Se ríen juntos. Se alían como malos estudiantes rebeldes que se juntan a
trabajar o amigos que meriendan entre papeles hablando de literatura. La vida es bella y es
esta y somos geniales y la vamos a dulcificar. Si el libro dice, “copia la
frase al obispo le picó una avispa". La
madre empieza diciendo:
-¿Sabéis lo
que es un obispo, hijos queridos?
-No.
Ella se lo
explica.
-¿Sabéis cómo
funcionan los ojos de las avispas?
-No.
La madre,
que tampoco lo sabe, lo busca en internet y se lo manda leer. Los niños lo leen.
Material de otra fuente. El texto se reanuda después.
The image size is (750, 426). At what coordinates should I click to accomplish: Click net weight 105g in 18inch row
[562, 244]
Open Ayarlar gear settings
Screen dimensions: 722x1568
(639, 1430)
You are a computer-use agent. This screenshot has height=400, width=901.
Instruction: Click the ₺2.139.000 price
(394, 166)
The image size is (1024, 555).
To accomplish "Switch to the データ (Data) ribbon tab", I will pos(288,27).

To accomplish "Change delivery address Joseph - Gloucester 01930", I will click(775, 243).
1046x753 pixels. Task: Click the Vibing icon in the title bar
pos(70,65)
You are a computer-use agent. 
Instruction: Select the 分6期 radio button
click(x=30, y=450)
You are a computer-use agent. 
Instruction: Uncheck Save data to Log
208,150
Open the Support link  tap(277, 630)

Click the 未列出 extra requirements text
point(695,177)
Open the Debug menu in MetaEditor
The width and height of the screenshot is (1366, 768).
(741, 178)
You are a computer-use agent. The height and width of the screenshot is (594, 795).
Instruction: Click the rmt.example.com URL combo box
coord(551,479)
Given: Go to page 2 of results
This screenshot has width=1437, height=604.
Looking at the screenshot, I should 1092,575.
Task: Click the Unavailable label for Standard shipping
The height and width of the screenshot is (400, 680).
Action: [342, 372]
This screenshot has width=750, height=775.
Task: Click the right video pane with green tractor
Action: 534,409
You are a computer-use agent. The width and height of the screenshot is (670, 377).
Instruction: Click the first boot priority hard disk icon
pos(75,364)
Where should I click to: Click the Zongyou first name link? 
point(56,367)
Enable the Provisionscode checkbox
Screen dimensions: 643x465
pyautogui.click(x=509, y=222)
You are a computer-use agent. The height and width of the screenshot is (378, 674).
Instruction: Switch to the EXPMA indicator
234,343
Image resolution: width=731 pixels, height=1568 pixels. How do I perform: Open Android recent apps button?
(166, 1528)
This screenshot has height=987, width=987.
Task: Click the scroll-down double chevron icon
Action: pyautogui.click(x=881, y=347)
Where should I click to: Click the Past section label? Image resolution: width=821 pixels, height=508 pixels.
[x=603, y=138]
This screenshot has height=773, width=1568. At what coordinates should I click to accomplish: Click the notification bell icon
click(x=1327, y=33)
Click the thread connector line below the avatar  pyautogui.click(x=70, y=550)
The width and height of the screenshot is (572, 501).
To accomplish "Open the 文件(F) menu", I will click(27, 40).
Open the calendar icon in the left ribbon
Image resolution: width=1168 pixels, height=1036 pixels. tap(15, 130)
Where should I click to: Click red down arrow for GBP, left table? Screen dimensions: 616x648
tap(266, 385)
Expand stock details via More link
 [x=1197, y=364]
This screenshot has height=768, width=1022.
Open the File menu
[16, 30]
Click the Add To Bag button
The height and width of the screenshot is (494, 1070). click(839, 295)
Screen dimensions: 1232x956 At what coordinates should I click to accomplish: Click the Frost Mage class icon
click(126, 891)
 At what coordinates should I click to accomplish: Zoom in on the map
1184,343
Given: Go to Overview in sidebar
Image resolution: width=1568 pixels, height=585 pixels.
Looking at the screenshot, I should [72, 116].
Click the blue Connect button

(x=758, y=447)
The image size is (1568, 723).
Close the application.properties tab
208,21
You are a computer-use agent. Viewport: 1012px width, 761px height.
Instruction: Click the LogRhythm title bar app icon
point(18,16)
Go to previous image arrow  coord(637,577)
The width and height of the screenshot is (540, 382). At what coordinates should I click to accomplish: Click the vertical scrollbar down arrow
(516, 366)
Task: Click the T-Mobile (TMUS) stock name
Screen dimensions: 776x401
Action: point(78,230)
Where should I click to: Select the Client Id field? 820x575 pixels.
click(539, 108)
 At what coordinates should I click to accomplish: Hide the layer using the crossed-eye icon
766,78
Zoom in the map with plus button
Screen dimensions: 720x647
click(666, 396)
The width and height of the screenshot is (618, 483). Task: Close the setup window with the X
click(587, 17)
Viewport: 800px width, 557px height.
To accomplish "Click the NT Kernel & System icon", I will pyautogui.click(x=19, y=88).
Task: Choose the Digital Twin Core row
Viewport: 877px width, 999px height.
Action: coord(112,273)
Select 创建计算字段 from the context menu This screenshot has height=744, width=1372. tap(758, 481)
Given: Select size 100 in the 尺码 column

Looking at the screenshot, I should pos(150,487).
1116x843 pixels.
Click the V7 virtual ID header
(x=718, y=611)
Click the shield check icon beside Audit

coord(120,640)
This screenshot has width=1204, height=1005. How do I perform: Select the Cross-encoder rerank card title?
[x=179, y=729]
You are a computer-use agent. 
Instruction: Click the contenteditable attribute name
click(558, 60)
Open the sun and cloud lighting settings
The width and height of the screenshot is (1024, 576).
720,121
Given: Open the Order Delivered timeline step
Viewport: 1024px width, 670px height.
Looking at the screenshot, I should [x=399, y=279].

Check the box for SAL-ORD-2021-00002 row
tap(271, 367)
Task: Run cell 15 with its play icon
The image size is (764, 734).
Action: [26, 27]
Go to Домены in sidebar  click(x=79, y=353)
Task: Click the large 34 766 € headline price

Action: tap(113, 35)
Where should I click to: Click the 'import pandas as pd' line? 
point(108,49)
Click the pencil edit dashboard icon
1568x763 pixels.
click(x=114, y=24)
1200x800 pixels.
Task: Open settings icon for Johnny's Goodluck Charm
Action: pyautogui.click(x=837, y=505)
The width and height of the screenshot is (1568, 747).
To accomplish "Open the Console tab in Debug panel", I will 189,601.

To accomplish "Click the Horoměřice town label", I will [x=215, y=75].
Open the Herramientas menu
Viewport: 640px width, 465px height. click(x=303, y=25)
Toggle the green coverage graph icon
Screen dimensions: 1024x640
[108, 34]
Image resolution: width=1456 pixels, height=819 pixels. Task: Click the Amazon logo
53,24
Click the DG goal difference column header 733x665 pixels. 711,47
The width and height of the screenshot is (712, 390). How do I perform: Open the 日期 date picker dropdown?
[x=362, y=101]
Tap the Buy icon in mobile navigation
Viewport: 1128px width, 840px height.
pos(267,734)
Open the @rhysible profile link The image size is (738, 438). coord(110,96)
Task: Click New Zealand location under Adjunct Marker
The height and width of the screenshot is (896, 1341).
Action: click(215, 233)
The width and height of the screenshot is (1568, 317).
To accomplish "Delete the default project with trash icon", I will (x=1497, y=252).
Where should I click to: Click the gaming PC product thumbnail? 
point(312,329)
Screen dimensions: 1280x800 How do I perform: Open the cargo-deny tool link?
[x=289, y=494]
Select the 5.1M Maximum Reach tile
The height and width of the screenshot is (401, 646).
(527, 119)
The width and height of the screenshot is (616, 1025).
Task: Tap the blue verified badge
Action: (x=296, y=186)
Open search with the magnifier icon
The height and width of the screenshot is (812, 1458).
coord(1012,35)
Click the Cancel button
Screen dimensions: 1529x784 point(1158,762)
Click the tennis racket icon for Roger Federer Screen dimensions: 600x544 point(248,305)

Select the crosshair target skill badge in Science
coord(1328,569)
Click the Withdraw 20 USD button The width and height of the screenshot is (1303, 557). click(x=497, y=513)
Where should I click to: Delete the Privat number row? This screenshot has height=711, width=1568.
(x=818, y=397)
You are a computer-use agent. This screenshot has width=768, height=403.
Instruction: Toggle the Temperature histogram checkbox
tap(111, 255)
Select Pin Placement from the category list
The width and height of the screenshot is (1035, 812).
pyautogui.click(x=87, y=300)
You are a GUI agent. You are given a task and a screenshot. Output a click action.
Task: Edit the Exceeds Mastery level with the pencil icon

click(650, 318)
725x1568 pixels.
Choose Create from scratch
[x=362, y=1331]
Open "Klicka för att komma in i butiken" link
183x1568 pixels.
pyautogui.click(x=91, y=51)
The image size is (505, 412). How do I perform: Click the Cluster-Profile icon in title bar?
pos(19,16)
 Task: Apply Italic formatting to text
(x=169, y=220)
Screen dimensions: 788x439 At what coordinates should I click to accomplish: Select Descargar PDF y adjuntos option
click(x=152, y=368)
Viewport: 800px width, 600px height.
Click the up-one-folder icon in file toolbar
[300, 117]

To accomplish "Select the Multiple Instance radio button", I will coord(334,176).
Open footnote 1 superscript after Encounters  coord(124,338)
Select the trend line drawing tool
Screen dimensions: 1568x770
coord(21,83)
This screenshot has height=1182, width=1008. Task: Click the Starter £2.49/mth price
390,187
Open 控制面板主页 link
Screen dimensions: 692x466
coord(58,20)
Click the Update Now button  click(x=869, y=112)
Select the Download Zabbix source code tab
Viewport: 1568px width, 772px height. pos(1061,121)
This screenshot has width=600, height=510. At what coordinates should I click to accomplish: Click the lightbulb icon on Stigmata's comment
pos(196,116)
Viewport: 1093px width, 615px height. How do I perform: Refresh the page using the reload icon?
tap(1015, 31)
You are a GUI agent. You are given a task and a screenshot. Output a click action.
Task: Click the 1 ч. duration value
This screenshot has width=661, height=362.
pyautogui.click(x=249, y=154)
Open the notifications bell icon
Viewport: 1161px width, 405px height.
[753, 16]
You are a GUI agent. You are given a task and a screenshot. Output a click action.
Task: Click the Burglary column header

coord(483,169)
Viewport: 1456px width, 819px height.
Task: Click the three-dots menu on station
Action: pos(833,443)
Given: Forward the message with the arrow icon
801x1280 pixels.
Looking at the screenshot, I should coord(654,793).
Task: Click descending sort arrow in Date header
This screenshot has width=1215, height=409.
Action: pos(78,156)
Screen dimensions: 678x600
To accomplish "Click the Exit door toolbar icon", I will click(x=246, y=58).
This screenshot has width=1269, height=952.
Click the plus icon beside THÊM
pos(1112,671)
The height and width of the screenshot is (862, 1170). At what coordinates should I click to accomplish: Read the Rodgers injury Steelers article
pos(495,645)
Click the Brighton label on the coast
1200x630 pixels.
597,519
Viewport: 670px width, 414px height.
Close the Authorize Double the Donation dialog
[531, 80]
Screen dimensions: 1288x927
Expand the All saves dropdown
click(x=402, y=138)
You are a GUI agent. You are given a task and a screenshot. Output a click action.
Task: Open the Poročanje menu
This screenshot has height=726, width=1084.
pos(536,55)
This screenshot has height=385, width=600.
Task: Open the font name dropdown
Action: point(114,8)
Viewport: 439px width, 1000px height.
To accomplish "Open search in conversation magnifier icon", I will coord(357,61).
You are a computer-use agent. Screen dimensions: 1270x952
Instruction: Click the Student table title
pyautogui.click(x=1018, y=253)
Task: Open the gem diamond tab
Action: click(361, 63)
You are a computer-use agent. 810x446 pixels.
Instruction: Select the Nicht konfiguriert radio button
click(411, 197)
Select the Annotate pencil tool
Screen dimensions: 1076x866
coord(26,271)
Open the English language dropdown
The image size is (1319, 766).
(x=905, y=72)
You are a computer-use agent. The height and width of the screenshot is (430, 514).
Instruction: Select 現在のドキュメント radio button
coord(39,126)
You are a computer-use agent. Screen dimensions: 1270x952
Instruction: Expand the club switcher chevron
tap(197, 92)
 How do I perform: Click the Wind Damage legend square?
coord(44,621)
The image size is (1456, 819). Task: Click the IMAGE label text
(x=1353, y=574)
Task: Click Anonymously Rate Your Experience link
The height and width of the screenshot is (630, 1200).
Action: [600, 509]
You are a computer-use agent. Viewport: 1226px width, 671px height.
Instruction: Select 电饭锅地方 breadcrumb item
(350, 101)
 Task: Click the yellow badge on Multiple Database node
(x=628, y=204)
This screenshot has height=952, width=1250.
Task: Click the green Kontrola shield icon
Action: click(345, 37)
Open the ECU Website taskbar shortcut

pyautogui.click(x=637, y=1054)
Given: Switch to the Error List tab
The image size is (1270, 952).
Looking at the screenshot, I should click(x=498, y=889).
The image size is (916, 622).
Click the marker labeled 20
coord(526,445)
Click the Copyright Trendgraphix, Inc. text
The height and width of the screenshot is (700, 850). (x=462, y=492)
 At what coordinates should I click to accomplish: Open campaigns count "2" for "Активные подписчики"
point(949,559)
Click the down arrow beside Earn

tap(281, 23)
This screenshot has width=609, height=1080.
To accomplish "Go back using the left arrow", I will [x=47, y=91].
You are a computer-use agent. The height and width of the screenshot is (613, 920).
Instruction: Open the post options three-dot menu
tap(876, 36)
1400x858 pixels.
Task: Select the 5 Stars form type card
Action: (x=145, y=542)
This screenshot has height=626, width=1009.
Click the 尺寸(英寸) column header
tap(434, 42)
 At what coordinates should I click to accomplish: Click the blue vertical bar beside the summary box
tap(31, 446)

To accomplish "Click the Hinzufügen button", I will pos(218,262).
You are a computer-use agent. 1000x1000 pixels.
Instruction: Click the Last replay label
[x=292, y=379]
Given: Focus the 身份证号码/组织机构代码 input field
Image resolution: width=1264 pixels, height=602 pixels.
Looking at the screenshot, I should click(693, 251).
Leen varias veces la palabra avispa -que es de lo que se trata- en el contexto
que le corresponde -sin repeticiones ñoñas-, mientras alucinan por cómo funciona el aguijón.
-Ahora
copia la frase, cielo.
El niño la
copia. Al obispo le picó la avispa.
Las tardes
comienzan a orbitar alrededor del conocimiento y del estudio. Los ejercicios ya
no son frases sueltas y majaderas, las palabras se convierten en ideas. Las frases de los obispos son hilos de los que tirar para aprender
sobre el mundo.
En el
tercer capítulo
de este libro mío sobre como “convertir los deberes en placeres”, la madre ha
aceptado completamente la rutina escolar. Ha aprendido que hay buenísimos
profesores, que los motivan y malísimos profesores, que usan una especie de
formulario burocrático, para todos igual, confundiendo un sistema que funciona
para ellos con un sistema que funciona para los alumnos. La madre ha entendido
que la rutina diaria de los deberes con los hijos es como ir al gimnasio o como
aplicar el ineludible tratamiento de una enfermedad crónica. Nada más entrar
por la puerta, sin pasar por el baño, sin quitarse los abrigos, sin soltar las
mochilas, los niños se sientan a la mesa de la cocina -la mesa que construyó su
padre- y la madre se convierte en profesora particular. A la madre le gusta
tanto estar con sus hijos, que se sienta a la misma mesa a trabajar en sus
propios manuscritos -es escritora-, y enciende el ordenador y teclea mientras ellos ya copian solos
las frases de los obispos y las avispas y de las abejas y de los burros y de las yeguas. Un día, la madre levanta la vista y
descubre que el tratamiento se ha convertido en tardes de estudio y placer
y que los deberes son la excusa para estar juntos, alrededor de la mesa, rodeados
de lecturas y amor. La madre está dispuesta a hacer esto por sus hijos y se pregunta, ¿cómo
demonios pueden hacerlo todas esas madres que trabajan hasta las ocho de la
tarde y que no pueden trabajar como yo, aquí con mi ordenador en la mesa de la cocina? Sufre por ellas, escribe esto. Quiere ayudar.